▶ [Assigned task] The reply needs the lines from the one containing "You are a GUI" through the end of the material, each repeated exactly, and no pictures.

▶ [Available data]
--

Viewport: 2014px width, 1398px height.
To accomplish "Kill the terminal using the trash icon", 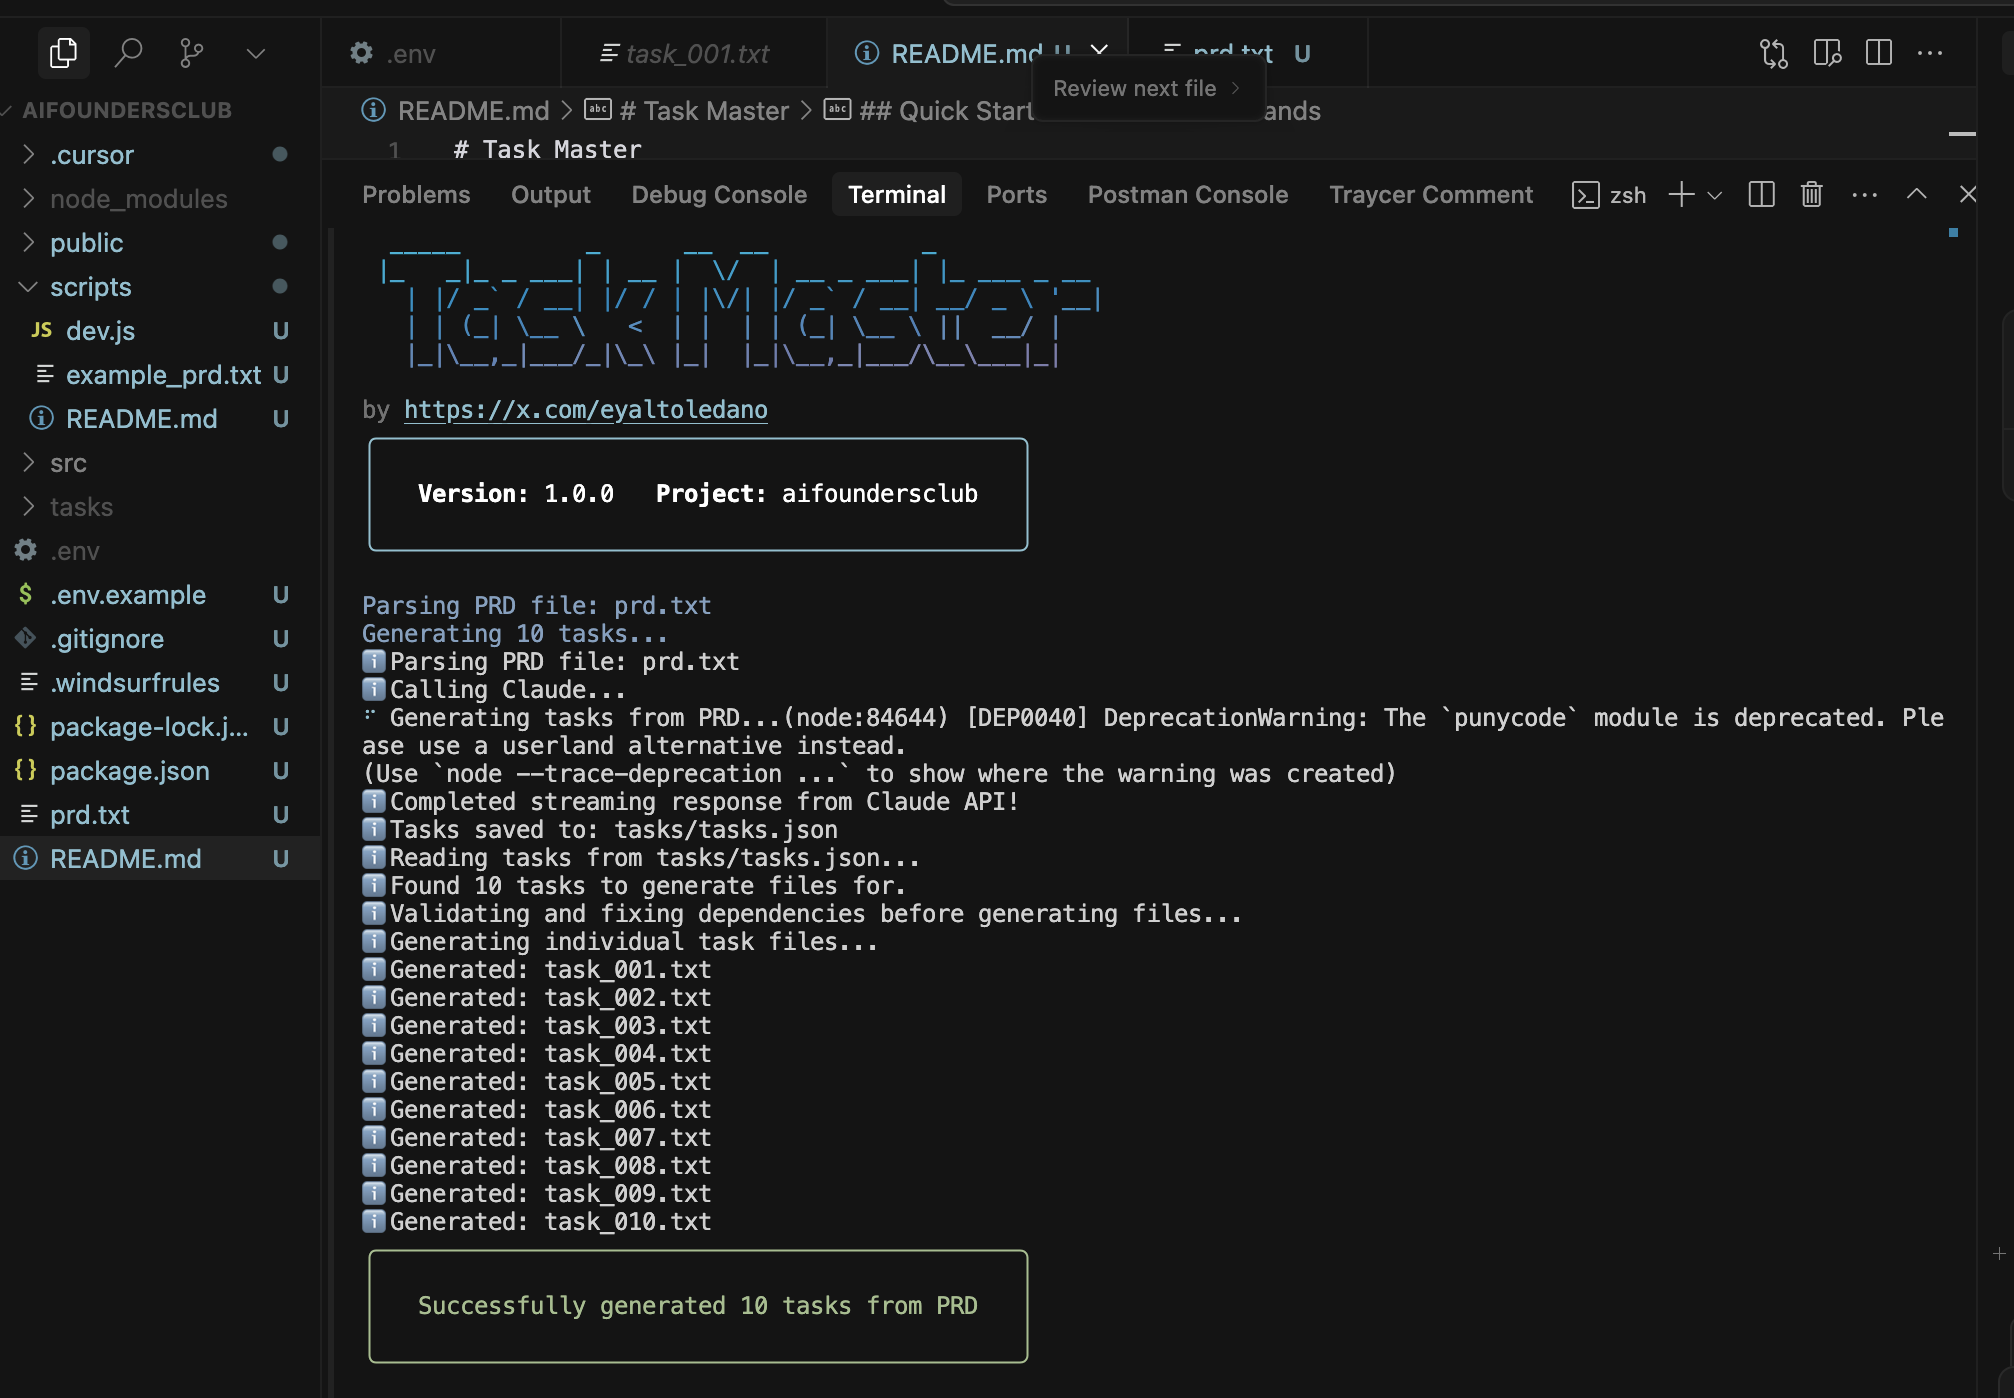I will (1810, 194).
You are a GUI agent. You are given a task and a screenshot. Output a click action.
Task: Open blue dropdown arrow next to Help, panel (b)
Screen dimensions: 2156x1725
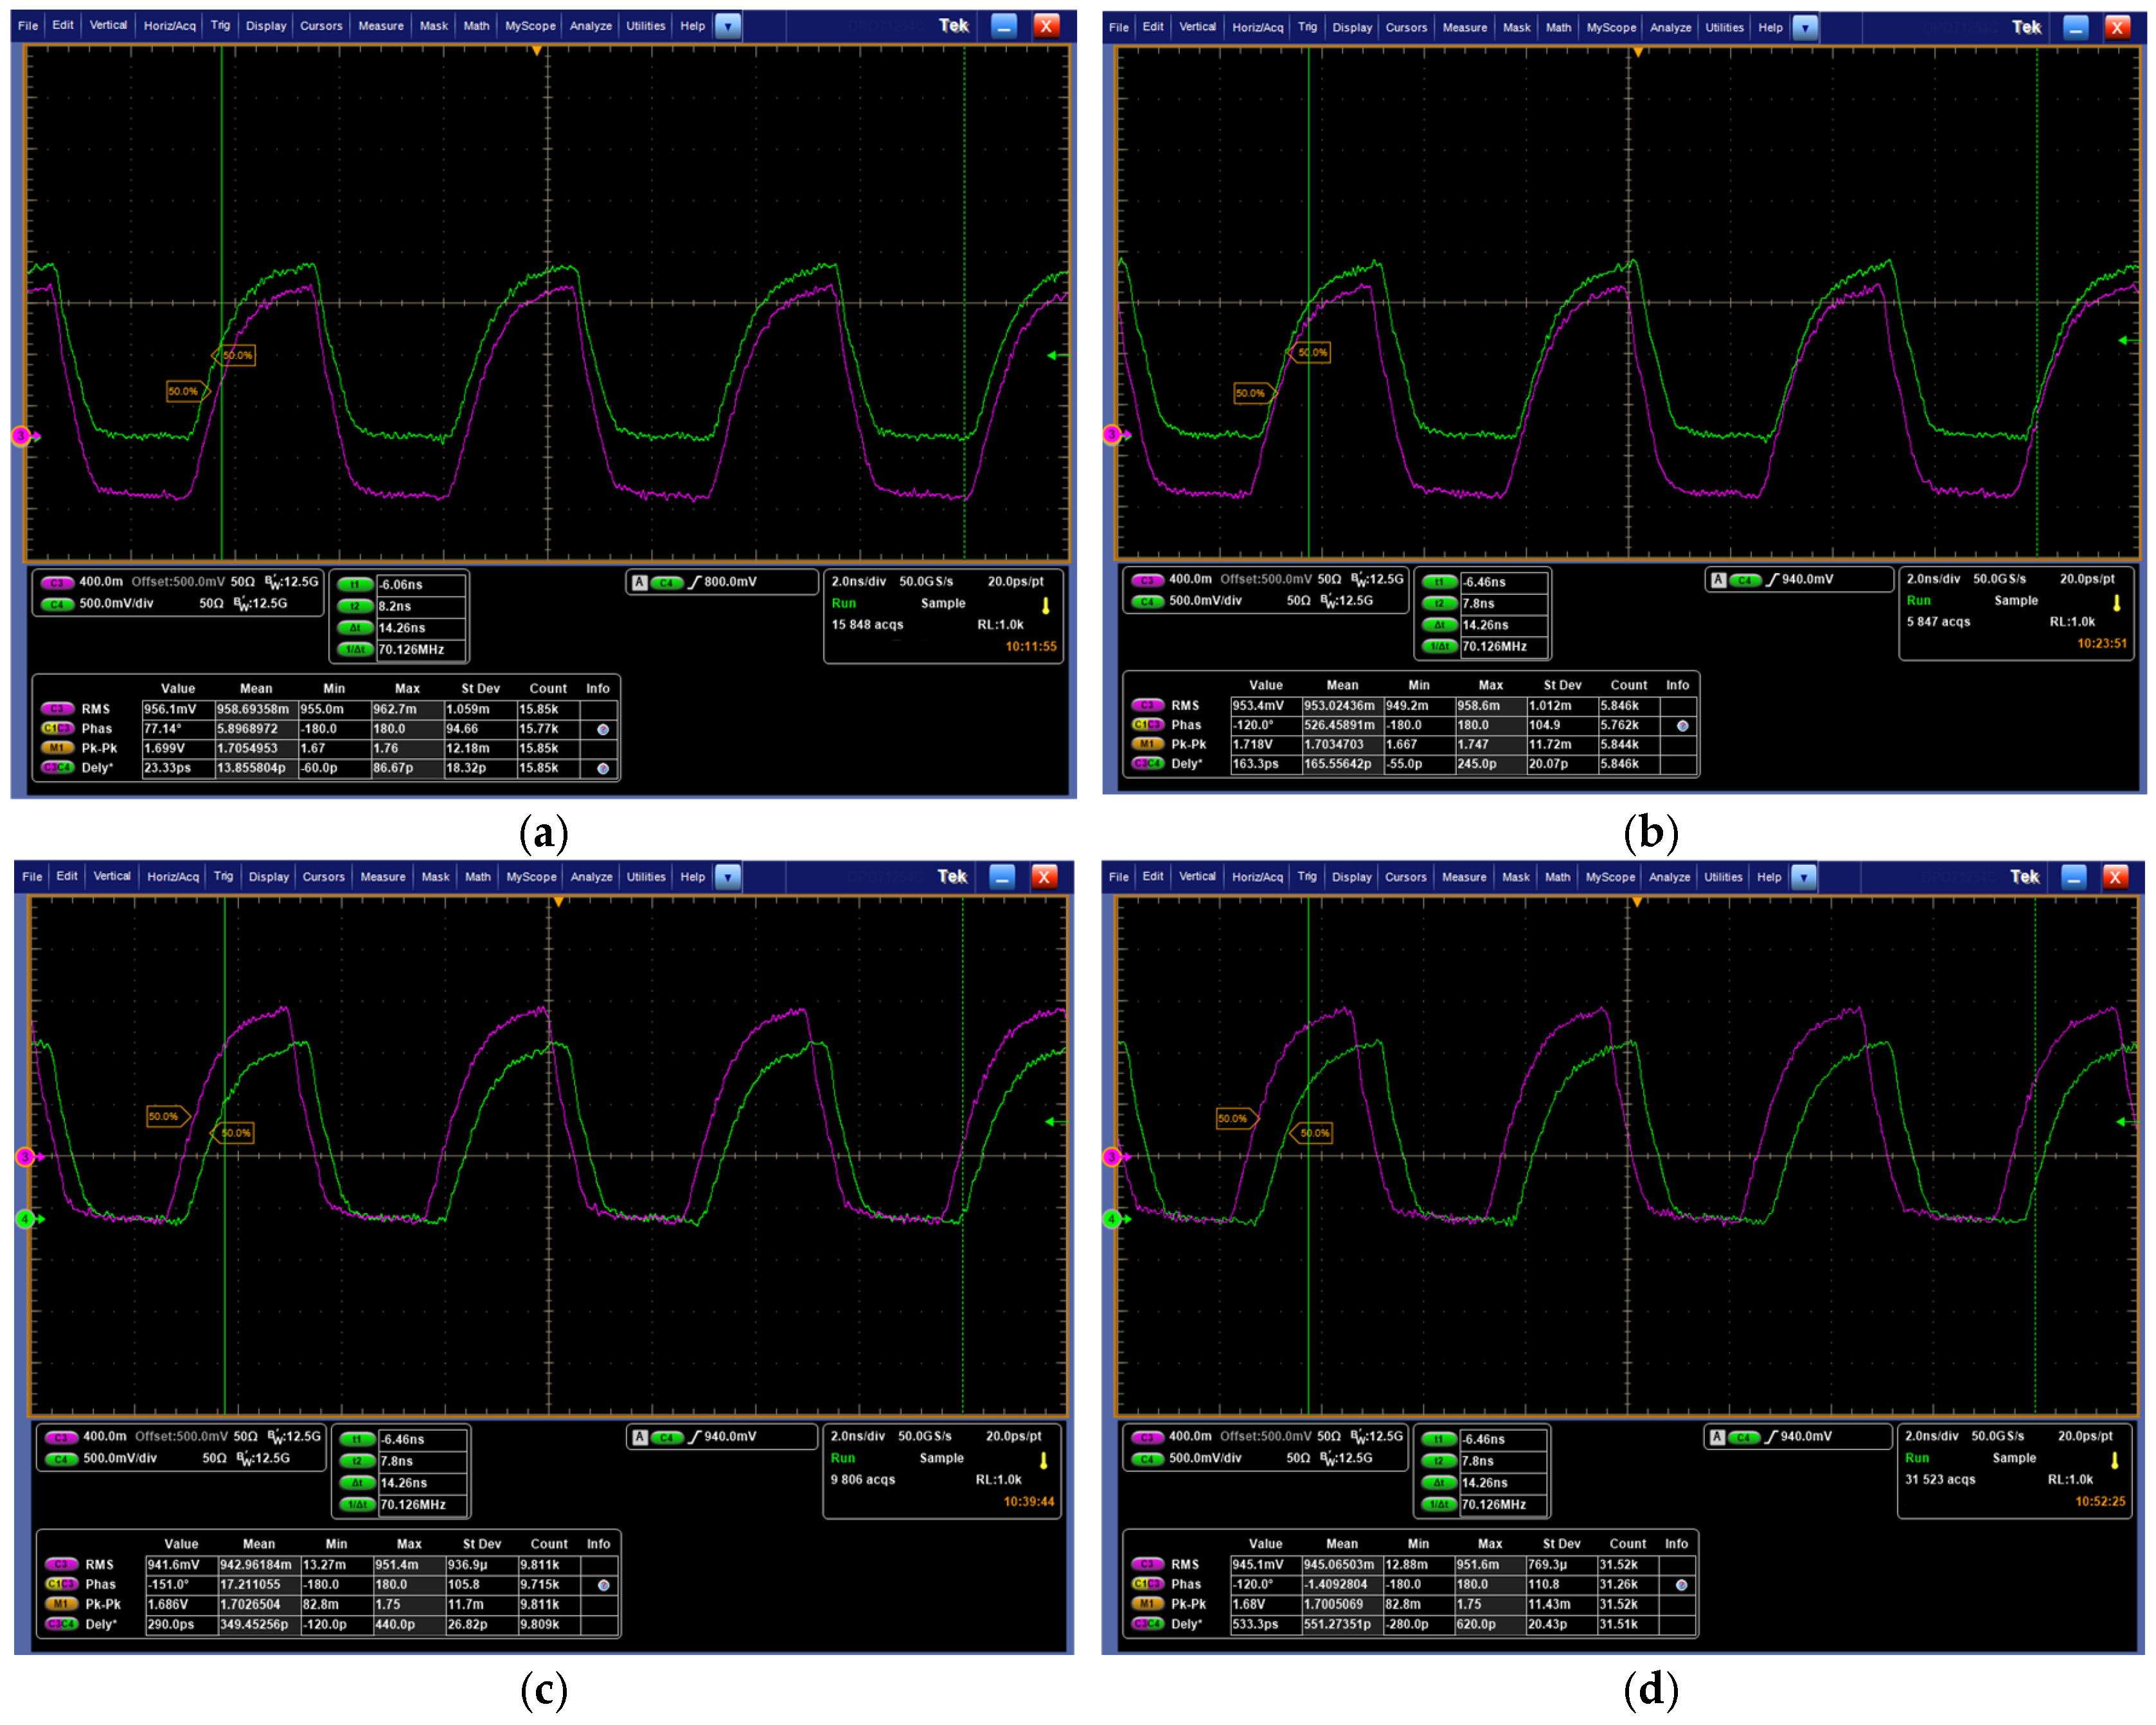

--

▶ [Your response]
You are a GUI agent. You are given a task and a screenshot. Output a click action.
Task: Open blue dropdown arrow next to Help, panel (b)
Screen dimensions: 2156x1725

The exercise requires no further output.